Data_Sheet_1_In-silico Antigenicity Determination and Clustering of Dengue Virus Serotypes.docx

Emerging or re-emerging dengue virus (DENV) causes dengue fever epidemics globally. Current DENV serotypes are defined based on genetic clustering, while discrepancies are frequently observed between the genetic clustering and the antigenicity experiments. Rapid antigenicity determination of DENV mutants in high-throughput way is critical for vaccine selection and epidemic prevention during early outbreaks, where accurate prediction methods are seldom reported for DENV. Here, a highly accurate and efficient in-silico model was set up for DENV based on possible antigenicity-dominant positions (ADPs) of envelope (E) protein. Independent testing showed a high performance of our model with AUC-value of 0.937 and accuracy of 0.896 through quantitative Linear Regression (LR) model.
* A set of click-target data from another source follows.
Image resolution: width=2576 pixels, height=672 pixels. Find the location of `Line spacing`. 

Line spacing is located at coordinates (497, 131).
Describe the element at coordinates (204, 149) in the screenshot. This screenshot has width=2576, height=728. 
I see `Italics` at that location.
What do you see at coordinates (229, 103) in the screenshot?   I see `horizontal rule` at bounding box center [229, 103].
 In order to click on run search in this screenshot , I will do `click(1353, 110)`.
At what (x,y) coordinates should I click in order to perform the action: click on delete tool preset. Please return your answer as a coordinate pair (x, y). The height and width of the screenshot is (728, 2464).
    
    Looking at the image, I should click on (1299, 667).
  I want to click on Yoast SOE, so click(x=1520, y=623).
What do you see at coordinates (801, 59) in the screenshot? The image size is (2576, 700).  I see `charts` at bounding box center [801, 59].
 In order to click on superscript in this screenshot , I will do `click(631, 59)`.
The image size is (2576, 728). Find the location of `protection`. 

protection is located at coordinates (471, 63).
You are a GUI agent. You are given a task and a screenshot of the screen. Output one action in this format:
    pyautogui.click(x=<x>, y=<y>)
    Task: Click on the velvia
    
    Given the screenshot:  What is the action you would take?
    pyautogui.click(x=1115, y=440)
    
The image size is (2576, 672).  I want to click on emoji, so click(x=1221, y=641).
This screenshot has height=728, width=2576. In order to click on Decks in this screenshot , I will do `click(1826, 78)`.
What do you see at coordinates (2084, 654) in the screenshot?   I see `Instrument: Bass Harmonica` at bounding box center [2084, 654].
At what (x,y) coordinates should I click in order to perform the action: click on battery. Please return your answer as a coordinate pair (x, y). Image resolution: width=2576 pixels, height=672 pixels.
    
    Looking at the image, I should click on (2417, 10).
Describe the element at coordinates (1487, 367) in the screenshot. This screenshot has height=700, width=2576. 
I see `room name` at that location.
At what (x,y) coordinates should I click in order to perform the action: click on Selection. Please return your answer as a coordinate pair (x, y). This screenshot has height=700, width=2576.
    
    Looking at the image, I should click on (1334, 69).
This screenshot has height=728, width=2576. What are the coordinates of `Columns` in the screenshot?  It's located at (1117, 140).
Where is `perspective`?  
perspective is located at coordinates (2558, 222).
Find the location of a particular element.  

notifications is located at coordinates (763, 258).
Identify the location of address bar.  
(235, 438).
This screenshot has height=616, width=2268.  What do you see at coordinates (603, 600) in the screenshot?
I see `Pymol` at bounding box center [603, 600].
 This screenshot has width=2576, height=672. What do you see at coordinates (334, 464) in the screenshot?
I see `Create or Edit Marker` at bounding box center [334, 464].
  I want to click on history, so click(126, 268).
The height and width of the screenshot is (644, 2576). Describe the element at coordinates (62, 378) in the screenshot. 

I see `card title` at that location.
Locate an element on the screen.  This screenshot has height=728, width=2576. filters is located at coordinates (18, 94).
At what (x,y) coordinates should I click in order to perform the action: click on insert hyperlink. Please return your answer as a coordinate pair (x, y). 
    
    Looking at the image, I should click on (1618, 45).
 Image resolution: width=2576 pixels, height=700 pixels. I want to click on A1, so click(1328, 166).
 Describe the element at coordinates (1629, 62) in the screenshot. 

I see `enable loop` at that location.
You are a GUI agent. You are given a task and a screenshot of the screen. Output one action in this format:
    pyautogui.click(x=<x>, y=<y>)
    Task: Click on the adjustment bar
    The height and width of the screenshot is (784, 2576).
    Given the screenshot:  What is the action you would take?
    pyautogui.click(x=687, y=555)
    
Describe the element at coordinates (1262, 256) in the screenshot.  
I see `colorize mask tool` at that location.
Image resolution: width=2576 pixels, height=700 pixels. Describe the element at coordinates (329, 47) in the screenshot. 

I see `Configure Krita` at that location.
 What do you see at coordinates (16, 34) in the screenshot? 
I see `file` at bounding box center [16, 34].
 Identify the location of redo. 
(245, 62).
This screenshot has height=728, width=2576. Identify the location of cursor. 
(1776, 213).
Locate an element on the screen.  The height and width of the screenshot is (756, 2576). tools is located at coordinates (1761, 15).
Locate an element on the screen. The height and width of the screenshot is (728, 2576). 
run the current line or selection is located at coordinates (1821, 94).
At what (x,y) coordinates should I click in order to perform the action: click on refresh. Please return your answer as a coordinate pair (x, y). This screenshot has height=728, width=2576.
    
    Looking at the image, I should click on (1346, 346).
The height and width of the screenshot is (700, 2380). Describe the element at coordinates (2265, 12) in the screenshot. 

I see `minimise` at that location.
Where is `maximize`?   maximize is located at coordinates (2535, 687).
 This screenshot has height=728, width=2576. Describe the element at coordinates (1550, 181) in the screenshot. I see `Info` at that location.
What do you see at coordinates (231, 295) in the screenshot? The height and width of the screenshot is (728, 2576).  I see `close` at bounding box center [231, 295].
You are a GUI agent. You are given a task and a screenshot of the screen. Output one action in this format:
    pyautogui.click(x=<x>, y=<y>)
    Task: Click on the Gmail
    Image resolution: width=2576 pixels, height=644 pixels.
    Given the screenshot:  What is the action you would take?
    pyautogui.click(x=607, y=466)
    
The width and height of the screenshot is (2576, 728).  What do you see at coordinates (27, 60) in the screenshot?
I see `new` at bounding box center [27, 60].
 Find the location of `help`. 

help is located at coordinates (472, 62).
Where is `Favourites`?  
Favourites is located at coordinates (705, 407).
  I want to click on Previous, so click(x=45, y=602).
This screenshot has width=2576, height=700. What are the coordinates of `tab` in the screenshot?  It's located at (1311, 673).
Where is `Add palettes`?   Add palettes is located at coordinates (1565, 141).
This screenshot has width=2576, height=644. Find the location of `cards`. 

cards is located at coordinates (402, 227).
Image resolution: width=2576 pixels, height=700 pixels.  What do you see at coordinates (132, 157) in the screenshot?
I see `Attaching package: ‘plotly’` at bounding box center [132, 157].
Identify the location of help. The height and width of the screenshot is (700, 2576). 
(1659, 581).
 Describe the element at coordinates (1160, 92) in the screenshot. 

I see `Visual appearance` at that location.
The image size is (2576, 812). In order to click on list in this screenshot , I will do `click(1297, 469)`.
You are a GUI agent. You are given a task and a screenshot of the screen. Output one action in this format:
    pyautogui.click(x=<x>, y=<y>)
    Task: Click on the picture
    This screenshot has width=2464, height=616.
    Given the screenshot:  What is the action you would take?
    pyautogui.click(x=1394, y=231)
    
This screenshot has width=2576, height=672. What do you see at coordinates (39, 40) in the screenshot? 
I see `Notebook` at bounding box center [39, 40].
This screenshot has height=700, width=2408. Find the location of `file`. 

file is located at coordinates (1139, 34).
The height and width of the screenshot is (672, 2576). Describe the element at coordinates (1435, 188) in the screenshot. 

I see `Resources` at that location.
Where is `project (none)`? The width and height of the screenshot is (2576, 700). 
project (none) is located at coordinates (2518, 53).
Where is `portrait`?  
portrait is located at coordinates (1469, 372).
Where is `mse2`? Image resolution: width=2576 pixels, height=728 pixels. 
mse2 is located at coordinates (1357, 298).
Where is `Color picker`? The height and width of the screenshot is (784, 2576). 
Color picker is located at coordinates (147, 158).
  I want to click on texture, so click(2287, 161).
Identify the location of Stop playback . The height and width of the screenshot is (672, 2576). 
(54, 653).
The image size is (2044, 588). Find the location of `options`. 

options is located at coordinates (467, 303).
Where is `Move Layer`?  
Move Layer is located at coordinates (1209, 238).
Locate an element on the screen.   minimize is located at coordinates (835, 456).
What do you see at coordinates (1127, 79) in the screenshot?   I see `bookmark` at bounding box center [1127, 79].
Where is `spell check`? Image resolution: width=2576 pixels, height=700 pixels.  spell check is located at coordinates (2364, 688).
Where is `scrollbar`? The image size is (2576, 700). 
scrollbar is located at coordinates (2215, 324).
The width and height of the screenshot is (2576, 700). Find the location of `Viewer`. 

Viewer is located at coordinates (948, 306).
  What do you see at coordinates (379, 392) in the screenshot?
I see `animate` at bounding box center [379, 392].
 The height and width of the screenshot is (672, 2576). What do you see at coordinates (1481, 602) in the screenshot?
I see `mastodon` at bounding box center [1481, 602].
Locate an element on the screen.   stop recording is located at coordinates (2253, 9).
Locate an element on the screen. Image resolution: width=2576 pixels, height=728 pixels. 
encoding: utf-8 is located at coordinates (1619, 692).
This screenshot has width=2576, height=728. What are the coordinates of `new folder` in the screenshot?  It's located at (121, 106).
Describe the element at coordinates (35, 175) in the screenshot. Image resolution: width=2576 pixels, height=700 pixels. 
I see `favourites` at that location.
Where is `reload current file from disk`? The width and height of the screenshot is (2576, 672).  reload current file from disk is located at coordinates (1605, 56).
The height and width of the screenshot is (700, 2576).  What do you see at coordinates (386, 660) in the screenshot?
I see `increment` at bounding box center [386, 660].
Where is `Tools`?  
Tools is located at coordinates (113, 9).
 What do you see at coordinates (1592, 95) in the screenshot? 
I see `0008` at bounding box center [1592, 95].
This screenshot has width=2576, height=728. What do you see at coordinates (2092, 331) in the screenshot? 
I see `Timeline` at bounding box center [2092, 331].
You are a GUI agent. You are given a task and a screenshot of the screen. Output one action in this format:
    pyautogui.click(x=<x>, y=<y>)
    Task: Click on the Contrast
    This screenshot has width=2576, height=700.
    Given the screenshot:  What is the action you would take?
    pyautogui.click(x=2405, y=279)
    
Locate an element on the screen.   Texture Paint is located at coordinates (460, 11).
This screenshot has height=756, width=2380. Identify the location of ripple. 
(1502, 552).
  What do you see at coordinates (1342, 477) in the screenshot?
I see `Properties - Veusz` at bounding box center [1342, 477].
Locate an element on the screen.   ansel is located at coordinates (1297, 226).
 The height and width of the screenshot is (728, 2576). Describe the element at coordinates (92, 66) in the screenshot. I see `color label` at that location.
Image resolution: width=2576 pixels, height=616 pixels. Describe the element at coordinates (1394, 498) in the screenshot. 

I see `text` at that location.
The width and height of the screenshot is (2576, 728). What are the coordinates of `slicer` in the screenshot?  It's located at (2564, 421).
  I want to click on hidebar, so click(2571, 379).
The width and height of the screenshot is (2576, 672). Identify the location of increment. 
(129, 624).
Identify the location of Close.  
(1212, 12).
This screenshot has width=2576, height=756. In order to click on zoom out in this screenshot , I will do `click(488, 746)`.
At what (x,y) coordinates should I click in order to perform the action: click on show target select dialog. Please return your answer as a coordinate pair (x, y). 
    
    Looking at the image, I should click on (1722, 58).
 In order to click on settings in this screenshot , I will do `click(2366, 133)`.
More importantly, our model can successfully detect those cross-reactions between inter-serotype strains, while current genetic clustering failed. Prediction cluster of 1,143 historical strains showed new DENV clusters, and we proposed DENV2 should be further classified into two subgroups. Thus, the DENV serotyping may be re-considered antigenetically rather than genetically. As the first algorithm tailor-made for DENV antigenicity measurement based on mutated sequences, our model may provide fast-responding opportunity for the antigenicity surveillance on DENV variants and potential vaccine study.